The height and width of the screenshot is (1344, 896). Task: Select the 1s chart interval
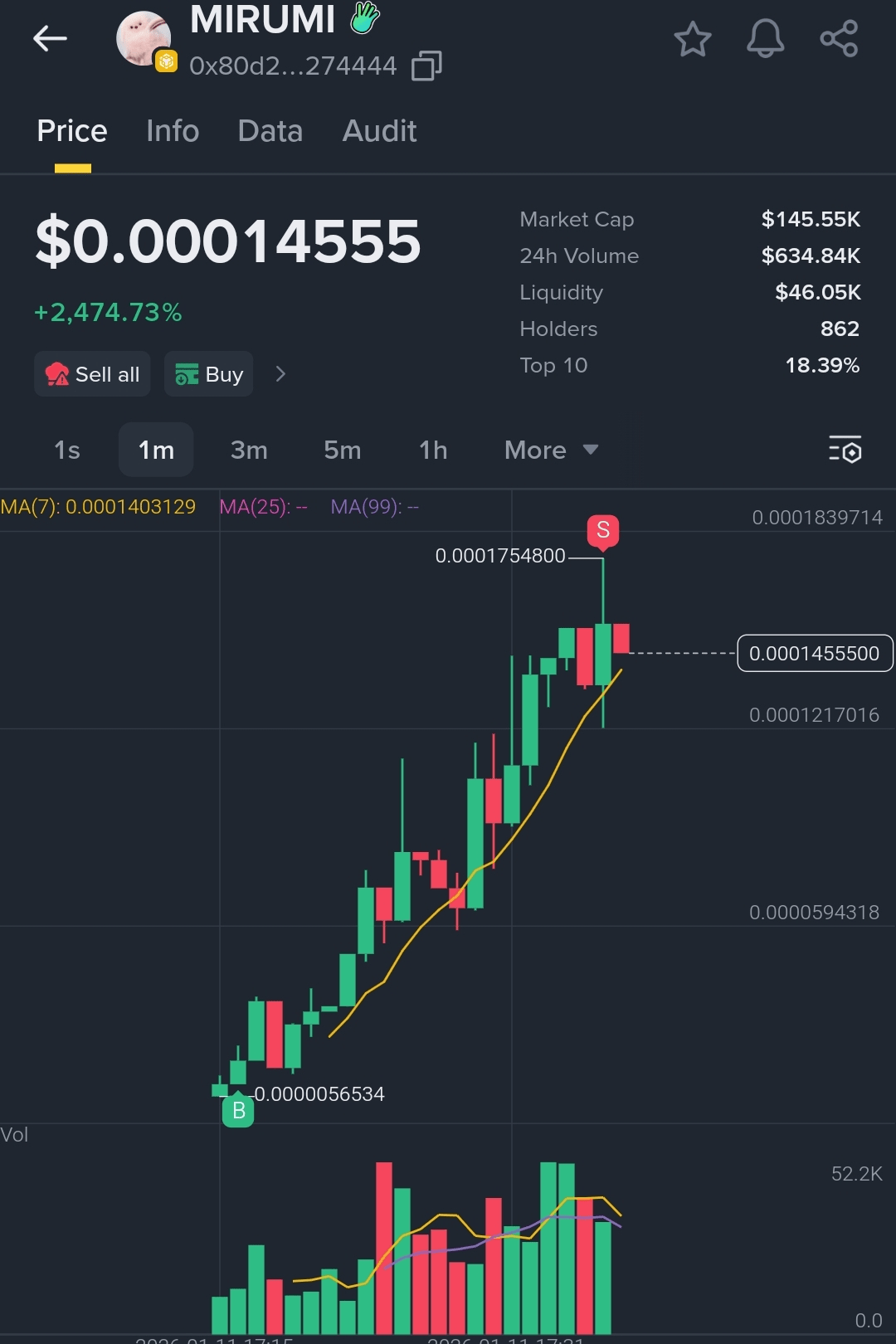(67, 450)
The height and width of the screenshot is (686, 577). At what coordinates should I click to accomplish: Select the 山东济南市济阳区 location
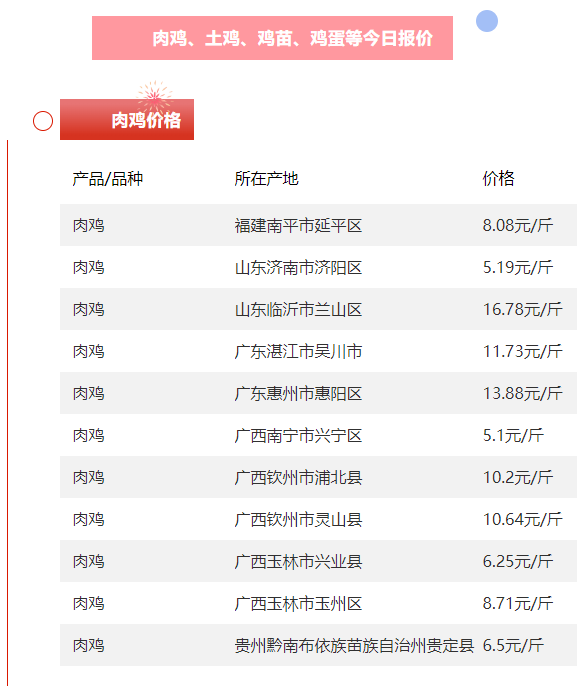pyautogui.click(x=298, y=267)
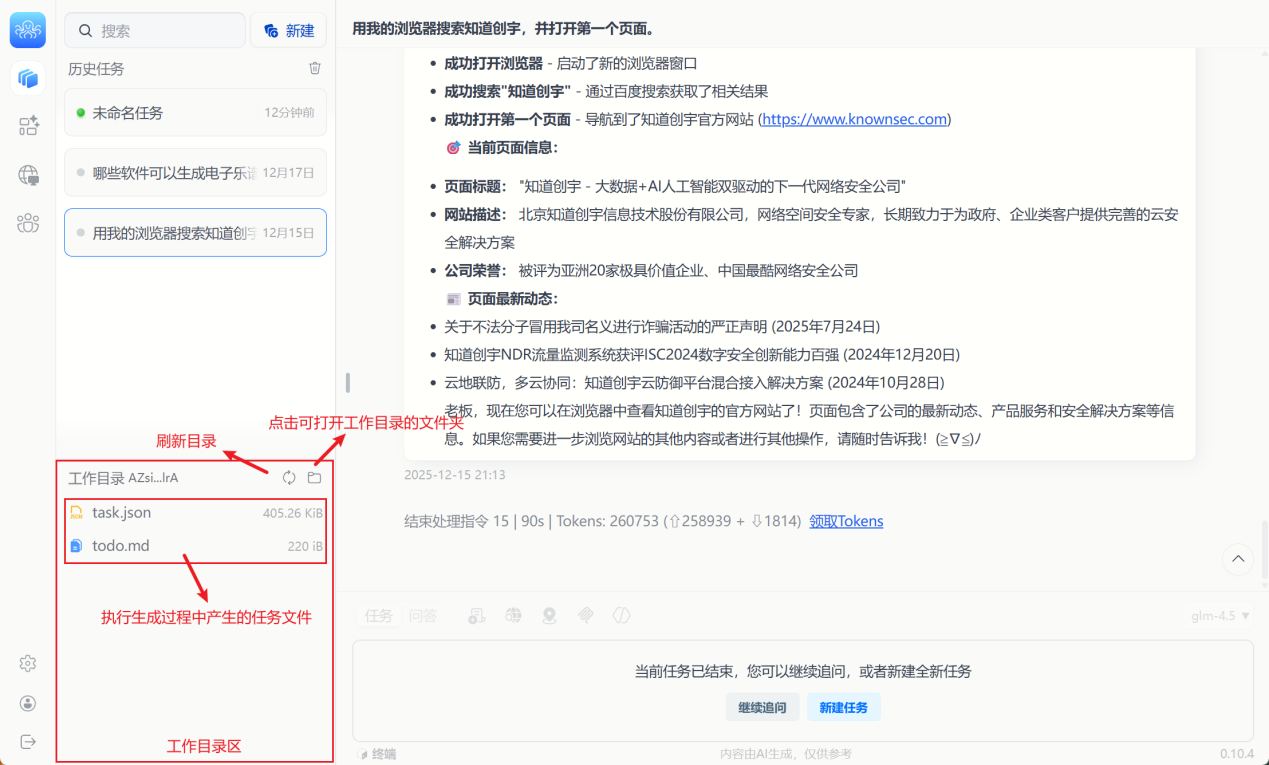Open settings gear in the sidebar
The height and width of the screenshot is (765, 1269).
click(x=28, y=664)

(EXERCISE DETAILS):
The finished copy should match the data above word for word and contain no pictures.

(RESULT BELOW):
The height and width of the screenshot is (1344, 896). Task: Select the 1s chart interval
(67, 450)
The height and width of the screenshot is (686, 577). At what coordinates should I click to accomplish: Select the 山东济南市济阳区 location
pyautogui.click(x=298, y=267)
Open settings gear in the sidebar
The height and width of the screenshot is (765, 1269).
click(x=28, y=664)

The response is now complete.